FACE OFF MEETS THE SELECTION
Have you ever seen the movie Face Off with John Travolta and Nicolas Cage? About the FBI agent or whatever who impersonates a bad guy by taking his face, only for the bad guy to get his face and then escape? And I bet you’ve at least heard of THE SELECTION, where a common girl is suddenly selected to be one of a bunch of teenagers competing to be the wife of the Prince?
Yeah, this book was basically those two mixed up. We follow Kitty, an extra (a second child to a lower caste family) who has been rated a III during her testing and assigned a lovely new job as a sewer cleaner in Denver. Except she’s madly in love with Benjy, an untested guy who is sure to get a VI and be rich and powerful. So she decides to become a prostitute, only to be bought her first night by the Prime Minister and Masked (see: plot to Face Off) to replace his niece, Lila, who was supposedly murdered to keep her rebellion against the castes quiet.
Things happen, secrets are revealed, and we get a genre-typical ending.
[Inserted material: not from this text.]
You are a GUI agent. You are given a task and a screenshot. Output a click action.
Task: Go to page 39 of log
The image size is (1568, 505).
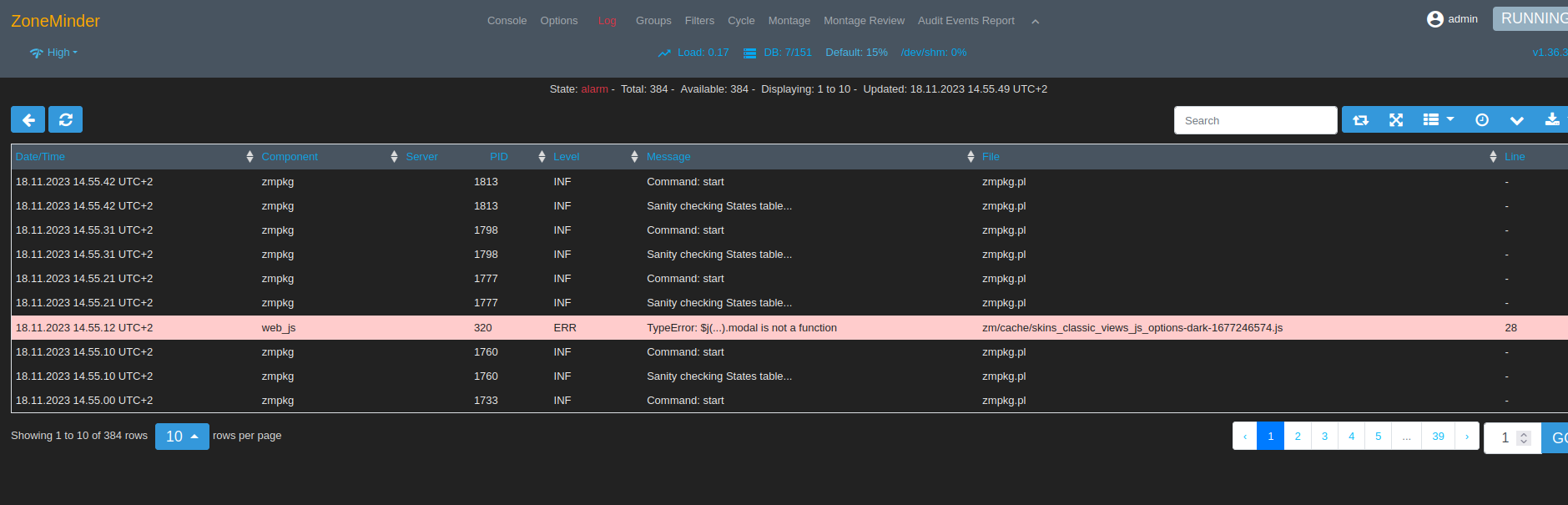(1438, 437)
Not once does this book stand out from the crowd, except by having a heroine with a unique problem (dyslexia) and being strangely exciting when the sh*t hits the fan in ridiculous ways.
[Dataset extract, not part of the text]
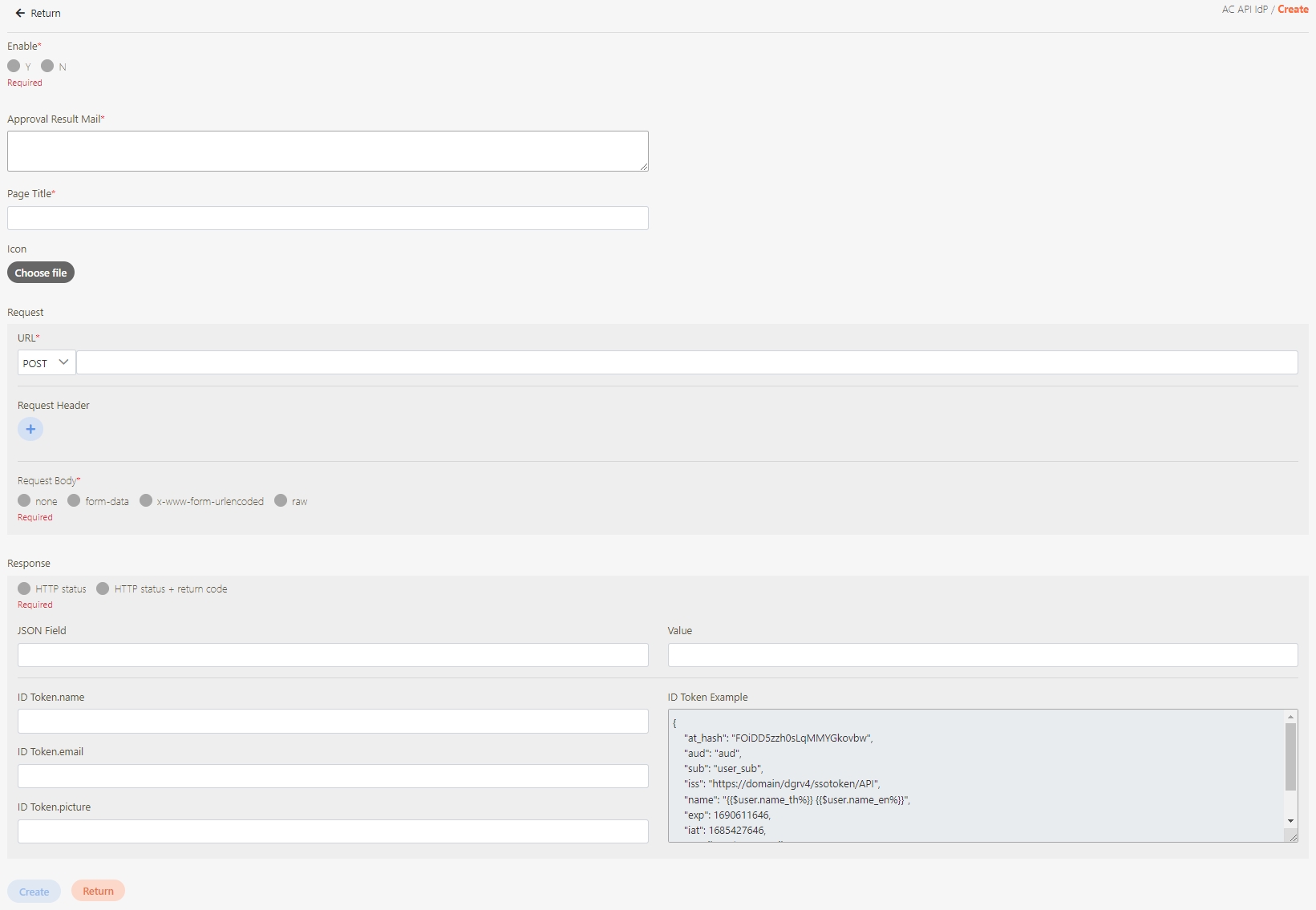Click the AC API IdP breadcrumb
1316x910 pixels.
pyautogui.click(x=1244, y=10)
STEREOTYPICAL VILLAIN FOR THE WIN
Where this book failed the most for me, though, was the fact that the characters as a whole never came alive, except for our heroine Kitty. She came alive for the sole fact she was a revolving door of naïve thoughts followed by knowing more than any teenager would just by guessing. Our villains, Prime Minister Daxtor Hart and his mother Augusta, are the typical villains of Law and Order – the ones that happily admit their evil plots, their evil plans, and their evil machinations to our heroine, simply because they can, or to rub it in his face.
I liked that Kitty was dyslexic, but I couldn’t truly believe that she could get away with so much of what she did with her inability to read. From memorizing speeches that would make Shakespearean actors proud in the space of a few hours to punching in codes to free people, it just felt off considering the emphasis placed on the fact she can’t read. Beyond her, characters such as Knox and Benjy were never fleshed out well, other than Knox being creepy and Benjy being weirdly accepting of his one true love turning into a basic clone of a famous girl.
But hey, you know what this book had going for it? When the reveals started flying, it got weirdly entertaining in the sense that you don’t know what crap is going to revealed next. Now that’s fun stuff.
VERDICT: Falling short on every level, PAWN is another entry into a crowded genre that doesn’t stand out in any way. Skip it.